Ah, aku rindu tatapan matanya bila sedang mengobrol denganku. Aku... aku rindu uluran tangannya saat pertama kali dia berkenalan denganku di depan ruang OSIS. Aku... rindu pelukan tidak sengajanya saat dia menyelamatkanku ketika aku nyaris terserempet motor di depan gerbang sekolah.
Aku juga rindu saat dia masih menjabat sebagai seniorku di kampus. Seorang senior yang diam-diam aku sukai, dan terkadang kuajak ngobrol, walaupun sebelumnya aku harus mencari-cari cara sampai pusing tujuh keliling agar bisa berbincang dengannya. Walaupun hanya sebentar, seperti mengobrol basa-basi di kantin kampus, tetap saja aku bisa tersenyum-senyum seharian gara-gara itu. Yoga... was my saviour.
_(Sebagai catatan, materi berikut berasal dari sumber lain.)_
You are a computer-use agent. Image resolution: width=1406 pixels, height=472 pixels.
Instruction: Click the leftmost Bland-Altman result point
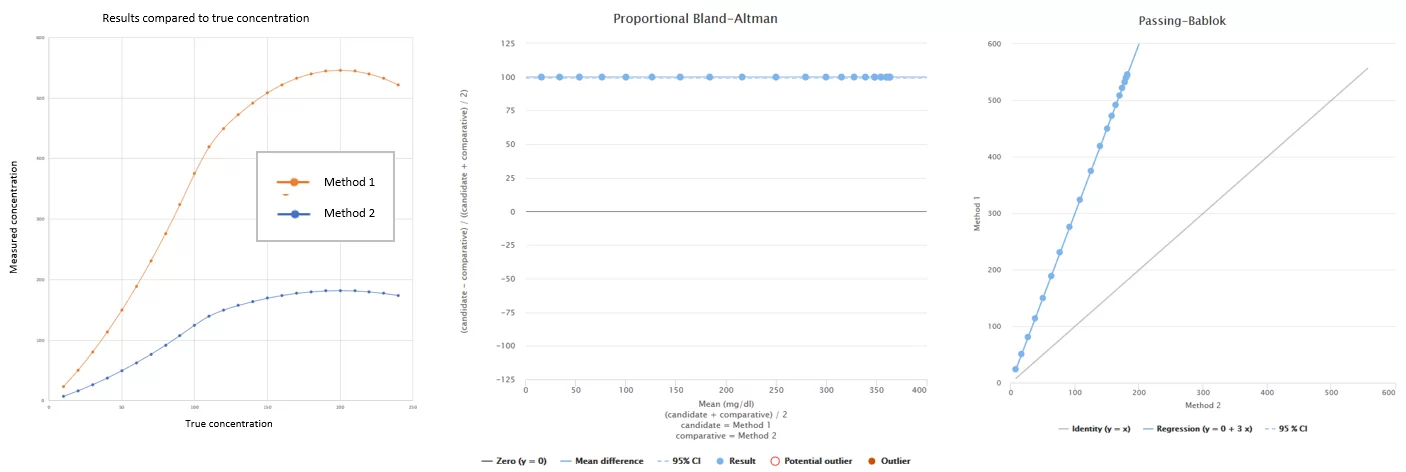point(541,77)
Walaupun ketika kuliah aku sempat berpacaran dengan orang lain──tiga kali aku pacaran, yang masing-masing di antaranya hanya bertahan selama lima bulan, delapan bulan... dan satu bulan saja. Let's skip those parts──tetap saja ada percikan-percikan kecil di hatiku bila aku sedang berada di dekat Yoga.
“I think you've got my attention.”
Kalimat itu seketika menghantuiku lagi. Kalimat yang diucapkan Yoga sekitar dua tahun yang lalu, saat aku baru menginjakkan kakiku di depan rumahku sepulangnya aku dari kantor.
“I think... I've fallen for you...”
Air mataku semakin berderai hebat, menimbulkan nyeri di dadaku. Kenangan itu menabrak lagi ruang memoriku.
Saat itu, Yoga memberiku bunga tulip, bunga kesukaanku. Dia menyatakan cintanya, membuatku terbang ke langit ketujuh dengan semua kebahagiaan yang kumiliki.
Saat itu, beberapa tahun setelah kami berdua bertemu kembali──setelah diadakannya reuni SMP di salah satu hotel di daerah Jakarta Pusat──akhirnya aku menjadi kekasihnya. Kekasih Yoga… lelaki cinta pertamaku.
Saat itu, aku mendapatkan kebahagiaanku. Sampai akhirnya aku mengenalkan Yoga pada papaku saat aku, Papa, Om Darma, Tante Nena dan Pram makan malam bersama.
Yeah, we had our family dinner──kalau makan malam ini bisa disebut sebagai family dinner karena sesungguhnya tidak ada hubungan darah antara aku dan keluarganya Pram.
Saat itu, aku mengajak Yoga, kekasihku, lelaki yang menyayangiku untuk ikut serta dalam acara makan malam itu.
It wasn't a fault… to introduce my beloved one, was it?
Ya... itu bukan satu kesalahan. Seharusnya bukan kesalahan. Sampai akhirnya aku sadar... perkenalan Yoga dengan Pram-lah yang menjadi satu kesalahan besar.
Oh, tidak. Bukan perkenalan Yoga dengan Pram. Karena sesungguhnya mereka berdua sebelumnya telah saling mengenal satu sama lain. Mereka berdua bahkan memang berteman baik──I've told you that they were classmates in campus.
Mereka memang bersahabat, sebelum aku mengetahui, ternyata ada satu cerita yang membuat hubungan persahabatan di antara mereka itu retak.